To do:
Copy out every line of the data below verbatim, changing nothing.

[Extracted data entries]
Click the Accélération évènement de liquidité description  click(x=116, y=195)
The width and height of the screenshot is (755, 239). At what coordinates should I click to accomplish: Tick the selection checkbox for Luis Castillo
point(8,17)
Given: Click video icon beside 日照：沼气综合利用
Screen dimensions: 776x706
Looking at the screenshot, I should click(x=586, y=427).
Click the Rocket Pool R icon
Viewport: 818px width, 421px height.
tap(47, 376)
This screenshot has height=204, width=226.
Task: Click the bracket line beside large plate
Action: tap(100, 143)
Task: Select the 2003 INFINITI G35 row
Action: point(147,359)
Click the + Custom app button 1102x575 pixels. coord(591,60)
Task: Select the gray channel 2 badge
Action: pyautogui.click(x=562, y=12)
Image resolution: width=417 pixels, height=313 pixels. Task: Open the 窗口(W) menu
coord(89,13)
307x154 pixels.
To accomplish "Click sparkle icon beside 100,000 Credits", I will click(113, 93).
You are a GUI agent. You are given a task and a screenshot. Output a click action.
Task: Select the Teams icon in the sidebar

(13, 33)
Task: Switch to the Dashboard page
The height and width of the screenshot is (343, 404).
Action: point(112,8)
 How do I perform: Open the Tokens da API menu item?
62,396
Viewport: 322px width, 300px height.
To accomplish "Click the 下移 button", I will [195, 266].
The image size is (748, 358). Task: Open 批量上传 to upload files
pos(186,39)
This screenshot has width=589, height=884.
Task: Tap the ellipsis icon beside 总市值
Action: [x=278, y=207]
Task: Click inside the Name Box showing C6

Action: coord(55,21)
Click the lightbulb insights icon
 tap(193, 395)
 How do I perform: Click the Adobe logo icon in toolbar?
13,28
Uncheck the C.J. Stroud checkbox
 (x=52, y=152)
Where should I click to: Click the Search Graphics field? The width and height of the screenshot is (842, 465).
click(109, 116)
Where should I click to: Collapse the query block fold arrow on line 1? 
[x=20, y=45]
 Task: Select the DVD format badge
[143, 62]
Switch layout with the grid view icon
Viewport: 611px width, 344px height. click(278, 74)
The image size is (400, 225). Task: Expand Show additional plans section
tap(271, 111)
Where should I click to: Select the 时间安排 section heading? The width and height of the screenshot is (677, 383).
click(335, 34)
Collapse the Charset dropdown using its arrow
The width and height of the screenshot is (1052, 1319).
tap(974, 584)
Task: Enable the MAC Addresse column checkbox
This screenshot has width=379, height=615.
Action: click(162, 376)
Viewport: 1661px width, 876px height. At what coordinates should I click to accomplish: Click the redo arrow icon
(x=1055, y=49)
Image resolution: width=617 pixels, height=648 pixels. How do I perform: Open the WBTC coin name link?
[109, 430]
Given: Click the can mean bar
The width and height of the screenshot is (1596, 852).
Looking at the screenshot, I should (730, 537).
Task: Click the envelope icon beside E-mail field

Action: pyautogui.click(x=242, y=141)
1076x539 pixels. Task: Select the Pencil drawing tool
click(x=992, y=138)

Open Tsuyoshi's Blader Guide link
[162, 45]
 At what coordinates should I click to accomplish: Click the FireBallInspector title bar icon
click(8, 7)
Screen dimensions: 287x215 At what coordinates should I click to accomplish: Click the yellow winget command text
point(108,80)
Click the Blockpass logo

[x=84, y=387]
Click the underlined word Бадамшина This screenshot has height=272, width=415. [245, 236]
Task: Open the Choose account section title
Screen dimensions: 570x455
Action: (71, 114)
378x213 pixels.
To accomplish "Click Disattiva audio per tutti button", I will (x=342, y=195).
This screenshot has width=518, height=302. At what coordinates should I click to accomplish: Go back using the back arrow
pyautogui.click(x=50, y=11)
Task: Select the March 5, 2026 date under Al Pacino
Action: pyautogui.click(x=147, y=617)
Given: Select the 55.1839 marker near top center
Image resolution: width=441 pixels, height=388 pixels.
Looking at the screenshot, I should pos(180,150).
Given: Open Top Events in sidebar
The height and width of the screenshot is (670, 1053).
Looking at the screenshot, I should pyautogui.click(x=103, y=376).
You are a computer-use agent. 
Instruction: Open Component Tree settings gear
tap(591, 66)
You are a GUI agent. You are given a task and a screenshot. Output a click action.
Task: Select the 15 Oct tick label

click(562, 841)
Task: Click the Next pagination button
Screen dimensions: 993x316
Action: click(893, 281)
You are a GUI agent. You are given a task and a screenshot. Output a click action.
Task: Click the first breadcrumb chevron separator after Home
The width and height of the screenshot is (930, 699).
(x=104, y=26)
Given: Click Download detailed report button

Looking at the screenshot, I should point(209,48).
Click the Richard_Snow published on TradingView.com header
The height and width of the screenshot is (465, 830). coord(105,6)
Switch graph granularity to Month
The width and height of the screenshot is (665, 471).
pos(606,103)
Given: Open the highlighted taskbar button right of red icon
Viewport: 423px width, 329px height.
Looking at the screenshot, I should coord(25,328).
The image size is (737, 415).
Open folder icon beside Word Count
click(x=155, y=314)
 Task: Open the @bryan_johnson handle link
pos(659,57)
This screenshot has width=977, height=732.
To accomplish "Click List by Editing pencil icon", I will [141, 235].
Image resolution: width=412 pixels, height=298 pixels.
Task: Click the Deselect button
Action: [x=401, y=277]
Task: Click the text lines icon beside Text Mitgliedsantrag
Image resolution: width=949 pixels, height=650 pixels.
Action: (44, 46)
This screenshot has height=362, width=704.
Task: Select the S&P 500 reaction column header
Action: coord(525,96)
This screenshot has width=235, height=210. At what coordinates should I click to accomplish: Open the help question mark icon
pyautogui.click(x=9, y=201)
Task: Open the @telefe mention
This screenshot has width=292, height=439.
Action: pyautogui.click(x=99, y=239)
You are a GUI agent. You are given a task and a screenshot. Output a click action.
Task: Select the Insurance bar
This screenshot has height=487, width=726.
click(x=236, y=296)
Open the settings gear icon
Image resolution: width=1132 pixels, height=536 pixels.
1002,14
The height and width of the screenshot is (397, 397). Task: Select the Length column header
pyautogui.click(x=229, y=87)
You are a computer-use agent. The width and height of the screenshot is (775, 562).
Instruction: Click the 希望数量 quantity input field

Full answer:
Click the Accélération évènement de liquidité description  click(x=116, y=195)
The width and height of the screenshot is (755, 239). At what coordinates should I click to accomplish: Tick the selection checkbox for Luis Castillo
point(8,17)
Given: Click video icon beside 日照：沼气综合利用
Screen dimensions: 776x706
Looking at the screenshot, I should click(x=586, y=427).
Click the Rocket Pool R icon
Viewport: 818px width, 421px height.
tap(47, 376)
This screenshot has height=204, width=226.
Task: Click the bracket line beside large plate
Action: tap(100, 143)
Task: Select the 2003 INFINITI G35 row
Action: point(147,359)
Click the + Custom app button 1102x575 pixels. coord(591,60)
Task: Select the gray channel 2 badge
Action: pyautogui.click(x=562, y=12)
Image resolution: width=417 pixels, height=313 pixels. Task: Open the 窗口(W) menu
coord(89,13)
307x154 pixels.
To accomplish "Click sparkle icon beside 100,000 Credits", I will click(113, 93).
You are a GUI agent. You are given a task and a screenshot. Output a click action.
Task: Select the Teams icon in the sidebar

(13, 33)
Task: Switch to the Dashboard page
The height and width of the screenshot is (343, 404).
Action: point(112,8)
 How do I perform: Open the Tokens da API menu item?
62,396
Viewport: 322px width, 300px height.
To accomplish "Click the 下移 button", I will [195, 266].
The image size is (748, 358). Task: Open 批量上传 to upload files
pos(186,39)
This screenshot has width=589, height=884.
Task: Tap the ellipsis icon beside 总市值
Action: [x=278, y=207]
Task: Click inside the Name Box showing C6

Action: coord(55,21)
Click the lightbulb insights icon
 tap(193, 395)
 How do I perform: Click the Adobe logo icon in toolbar?
13,28
Uncheck the C.J. Stroud checkbox
 (x=52, y=152)
Where should I click to: Click the Search Graphics field? The width and height of the screenshot is (842, 465).
click(109, 116)
Where should I click to: Collapse the query block fold arrow on line 1? 
[x=20, y=45]
 Task: Select the DVD format badge
[143, 62]
Switch layout with the grid view icon
Viewport: 611px width, 344px height. click(278, 74)
The image size is (400, 225). Task: Expand Show additional plans section
tap(271, 111)
Where should I click to: Select the 时间安排 section heading? The width and height of the screenshot is (677, 383).
click(335, 34)
Collapse the Charset dropdown using its arrow
The width and height of the screenshot is (1052, 1319).
tap(974, 584)
Task: Enable the MAC Addresse column checkbox
This screenshot has width=379, height=615.
Action: click(162, 376)
Viewport: 1661px width, 876px height. At what coordinates should I click to accomplish: Click the redo arrow icon
(x=1055, y=49)
Image resolution: width=617 pixels, height=648 pixels. How do I perform: Open the WBTC coin name link?
[109, 430]
Given: Click the can mean bar
The width and height of the screenshot is (1596, 852).
Looking at the screenshot, I should (730, 537).
Task: Click the envelope icon beside E-mail field

Action: pyautogui.click(x=242, y=141)
1076x539 pixels. Task: Select the Pencil drawing tool
click(x=992, y=138)

Open Tsuyoshi's Blader Guide link
[162, 45]
 At what coordinates should I click to accomplish: Click the FireBallInspector title bar icon
click(8, 7)
Screen dimensions: 287x215 At what coordinates should I click to accomplish: Click the yellow winget command text
point(108,80)
Click the Blockpass logo

[x=84, y=387]
Click the underlined word Бадамшина This screenshot has height=272, width=415. [245, 236]
Task: Open the Choose account section title
Screen dimensions: 570x455
Action: (71, 114)
378x213 pixels.
To accomplish "Click Disattiva audio per tutti button", I will (x=342, y=195).
This screenshot has width=518, height=302. At what coordinates should I click to accomplish: Go back using the back arrow
pyautogui.click(x=50, y=11)
Task: Select the March 5, 2026 date under Al Pacino
Action: pyautogui.click(x=147, y=617)
Given: Select the 55.1839 marker near top center
Image resolution: width=441 pixels, height=388 pixels.
Looking at the screenshot, I should pos(180,150).
Given: Open Top Events in sidebar
The height and width of the screenshot is (670, 1053).
Looking at the screenshot, I should pyautogui.click(x=103, y=376).
You are a computer-use agent. 
Instruction: Open Component Tree settings gear
tap(591, 66)
You are a GUI agent. You are given a task and a screenshot. Output a click action.
Task: Select the 15 Oct tick label

click(562, 841)
Task: Click the Next pagination button
Screen dimensions: 993x316
Action: click(893, 281)
You are a GUI agent. You are given a task and a screenshot. Output a click action.
Task: Click the first breadcrumb chevron separator after Home
The width and height of the screenshot is (930, 699).
(x=104, y=26)
Given: Click Download detailed report button

Looking at the screenshot, I should point(209,48).
Click the Richard_Snow published on TradingView.com header
The height and width of the screenshot is (465, 830). coord(105,6)
Switch graph granularity to Month
The width and height of the screenshot is (665, 471).
pos(606,103)
Given: Open the highlighted taskbar button right of red icon
Viewport: 423px width, 329px height.
Looking at the screenshot, I should coord(25,328).
The image size is (737, 415).
Open folder icon beside Word Count
click(x=155, y=314)
 Task: Open the @bryan_johnson handle link
pos(659,57)
This screenshot has width=977, height=732.
To accomplish "Click List by Editing pencil icon", I will [141, 235].
Image resolution: width=412 pixels, height=298 pixels.
Task: Click the Deselect button
Action: [x=401, y=277]
Task: Click the text lines icon beside Text Mitgliedsantrag
Image resolution: width=949 pixels, height=650 pixels.
Action: (44, 46)
This screenshot has height=362, width=704.
Task: Select the S&P 500 reaction column header
Action: coord(525,96)
This screenshot has width=235, height=210. At what coordinates should I click to accomplish: Open the help question mark icon
pyautogui.click(x=9, y=201)
Task: Open the @telefe mention
This screenshot has width=292, height=439.
Action: pyautogui.click(x=99, y=239)
You are a GUI agent. You are given a task and a screenshot. Output a click action.
Task: Select the Insurance bar
This screenshot has height=487, width=726.
click(x=236, y=296)
Open the settings gear icon
Image resolution: width=1132 pixels, height=536 pixels.
1002,14
The height and width of the screenshot is (397, 397). Task: Select the Length column header
pyautogui.click(x=229, y=87)
You are a computer-use agent. The width and height of the screenshot is (775, 562).
Instruction: Click the 希望数量 quantity input field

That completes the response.